Yang mengatakan bahwa Nirvana adalah sekat yang membatasi seorang Buddha dari samsara menurut saya adalah mas Tan sendiri. Setahu saya Non-Mahayanis beranggapan bahwa Samsara muncul oleh karena ada sebab, Nirvana telah terbebas dari sebab-sebab itu, oleh karena itu dikatakan batinnya telah terbebas (bukan terbebas dari sekat, tetapi terbebas dari sebab-sebab). Jadi perhatikan perbedaan cara berpikir mahayanis dan non Mahayanis

Pemikiran bahwa seorang Buddha selalu memancarkan maitri karuna walaupun telah Parinirvana adalah merupakan Pemikiran yang lagi lagi telah terkontaminasi Hindu.

Quote
4. Samsara dan Nirvana

Dari sudut pandang yang telah tercerahi (paramartha satya) tidak ada dualisme lagi. Oleh karena itu, bagi seorang Buddha nirvana tentunya identik dengan samsara. Nirvana bukanlah lawan dari samsara. Sesuatu yang absolut tak memerlukan lawan lagi bukan? Pemahaman seperti ini harus dilihat dari konteksnya yang benar. Orang yang tak memahami Mahayana akan mengajukan kritikan: "Kalau nirvana identik dengan samsara, maka tentunya saya yang masih diliputi oleh lobha, dosa, dan moha, tentunya sudah merealisasi nirvana." Ini jelas merupakan pandangan salah dan logika yang dipaksakan. Permasalahannya begini. Pribadi yang mengajukan pernyataan itu, masih menganggap bahwa nirvana dan samsara adalah dua hal yang terpisah. Jadi apa yang diungkapkannya itu tidak konsisten dengan dirinya sendiri.

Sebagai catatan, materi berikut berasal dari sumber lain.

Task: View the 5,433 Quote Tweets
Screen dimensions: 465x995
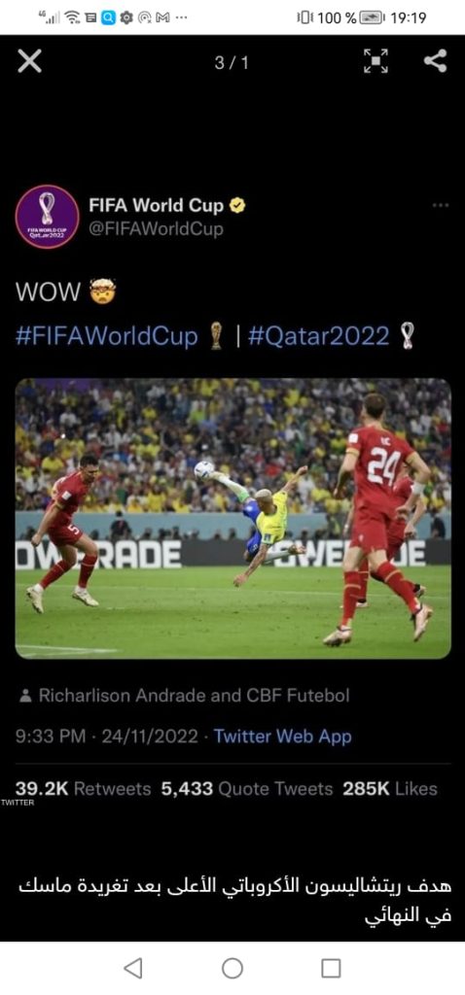Action: click(247, 789)
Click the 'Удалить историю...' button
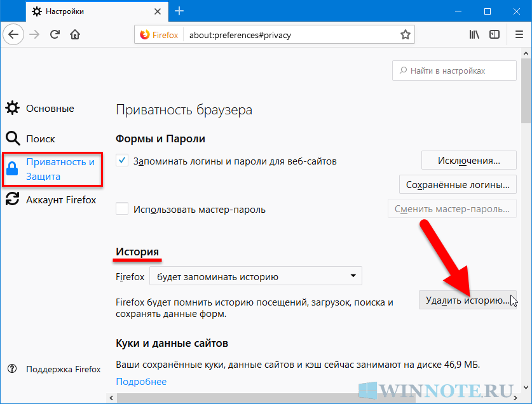 [468, 300]
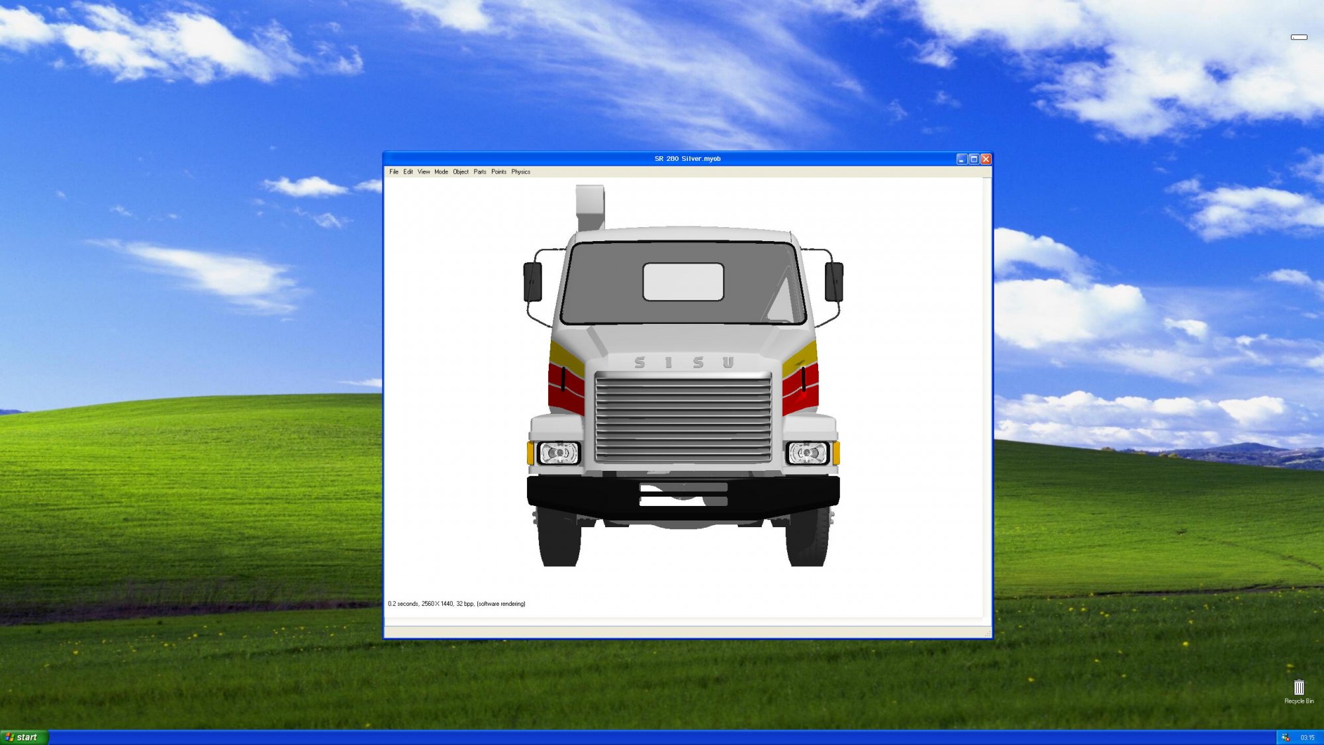Click the truck's front grille in viewport

coord(683,417)
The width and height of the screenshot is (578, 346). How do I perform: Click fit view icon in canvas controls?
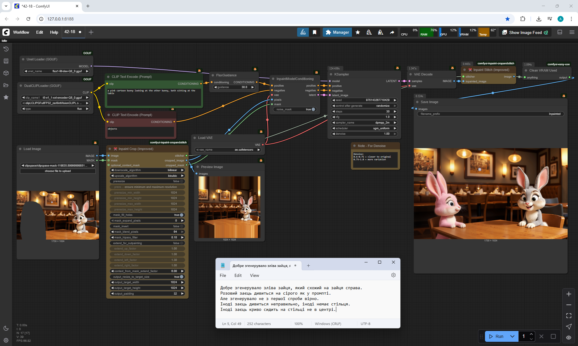click(x=569, y=316)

Ia tak berhak menyatakan bahwa dirinya telah merealisasi nirvana, selama masih menganggapnya sebagai sesuatu yang terpisah. Kritikan di atas mengandung kelemahan fatal. Ibaratnya seseorang mengatakan: "Kalau setiap orang boleh membeli makanan, tentunya aku yang tak memiliki uang sepeserpun juga boleh membeli makanan di sana." Orang itu lupa bahwa prasyarat untuk membeli adalah memiliki uang. Kedua, bila seseorang telah merealisasi keidentikan samsara dan nirvana, ia secara otomatis tak akan memiliki lobha, dosa, dan moha lagi. Tentu saja orang yang hanya paham bahwa nirvana identik dengan samsara secara intelektual juga tak dapat dianggap merealisasi pencerahan.

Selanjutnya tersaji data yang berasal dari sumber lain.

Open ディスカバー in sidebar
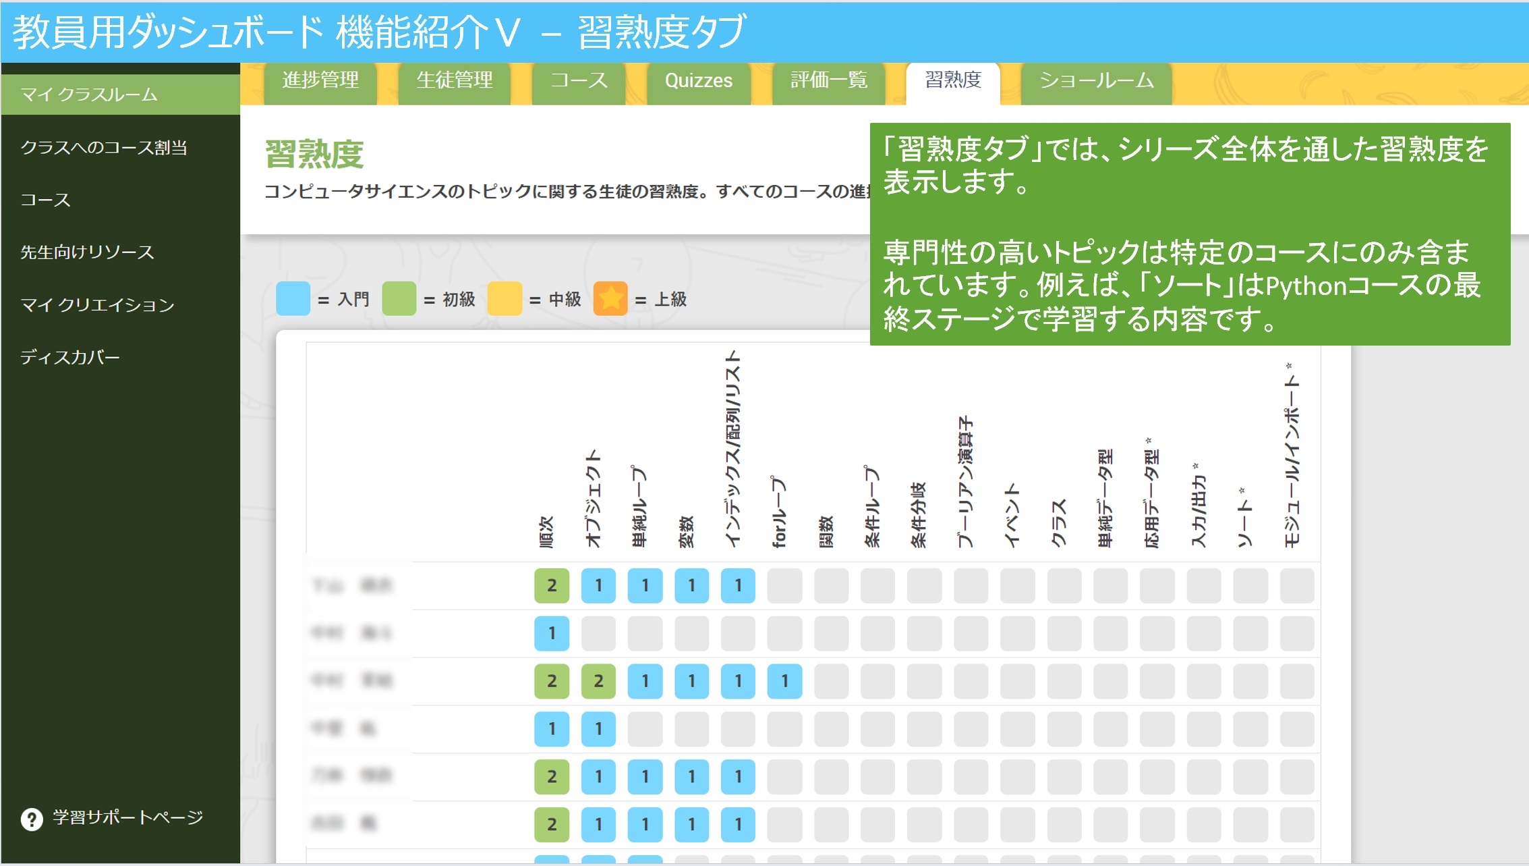The height and width of the screenshot is (866, 1529). [69, 357]
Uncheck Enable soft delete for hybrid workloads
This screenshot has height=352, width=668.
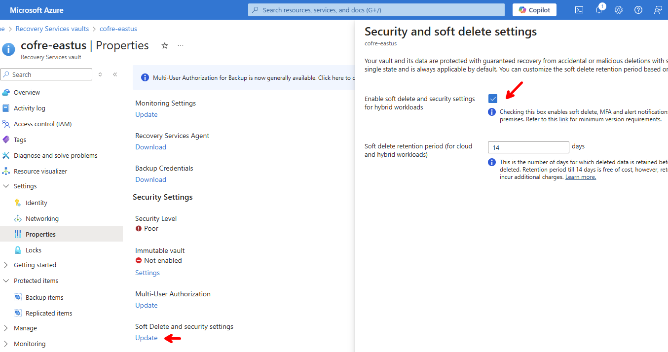(493, 99)
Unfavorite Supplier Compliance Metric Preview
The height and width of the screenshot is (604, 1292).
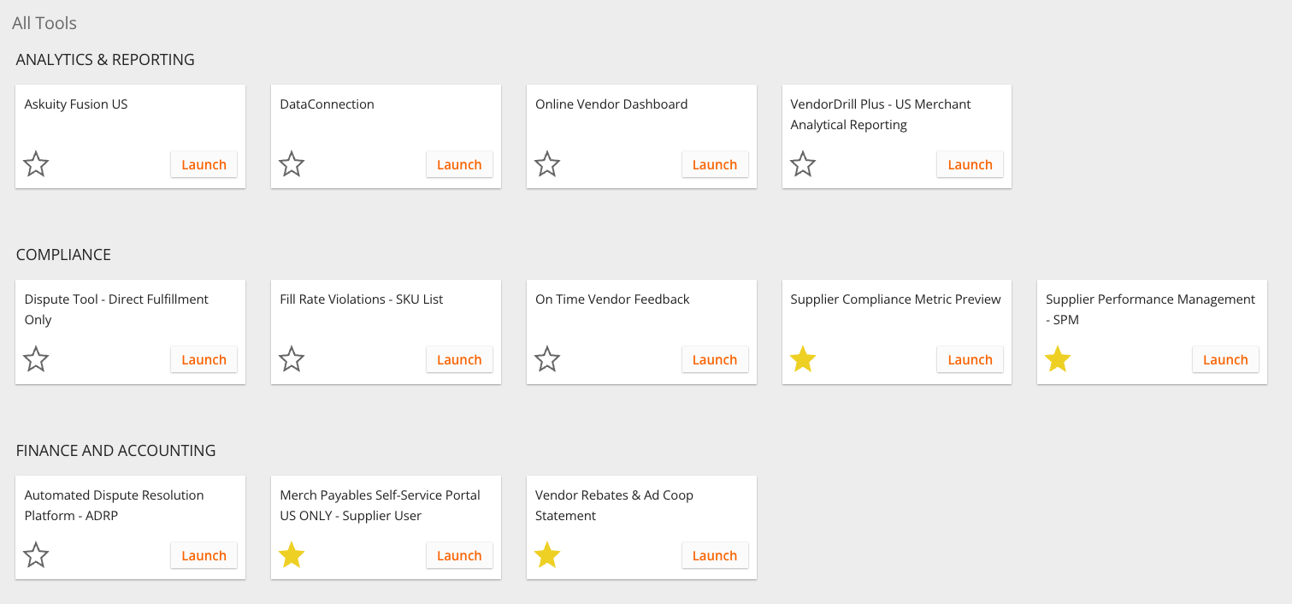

Mengenai pernyataan bahwa "Kalau nirvana identik dengan samsara, maka tentunya saya yang masih diliputi oleh lobha, dosa, dan moha, tentunya sudah merealisasi nirvana." mas katakan  bahwa salah dan logika dipaksakan karena masih menganggap kedua hal itu terpisah. Ini juga pernyataan aneh. Faktanya:
"Nirvana identik dengan Samsara, yang mengatakan bukan orang itu tetapi mas Tan sendiri kan?" logika bila Nirvana yang bebas dari lobha, dosa, moha adalah = samsara yang diliputi lobha,dosa, moha. Maka dari sini kita bisa tarik logika berikut: Nirvana identik dengan Samsara, yaitu kedua-duanya memiliki lobha, dosa atau moha.
logika kedua: Nirvana identik dengan Samsara, yaitu kedua-duanya tidak memiliki lobha, dosa atau moha (kedua-duanya Nirvana).
Ini baru sesuai dengan arti identik. Silahkan buka kamus.
The truth, and nothing but the truth...

Offline naviscope

  • KalyanaMitta
  • *****
  • Posts: 2.084
  • Reputasi: 48
Re: Pertanyaan kritis mengenai Mahayana menurut pandangan yg berbeda...
« Reply #672 on: 20 April 2009, 05:03:14 PM »
bisa saja, kalau yang kamu bunuh itu adalah
pembunuh sadis, kalau kamu tidak bunuh dia, akan jatuh korban2 yang lain nya...

hehehe....
kadang2 bro, ada sesuatu yang harus diluar logika
kalau terlalu bermain logika, tidak bisa membawa menuju nirvana,,,,....  klu tidak salah perkataan bro sobat dharma :P

Tinggalkan masa lalu, lepaskan beban akan masa depan, tidak terikat dengan yang sekarang maka kamu akan merasakan kedamain batin.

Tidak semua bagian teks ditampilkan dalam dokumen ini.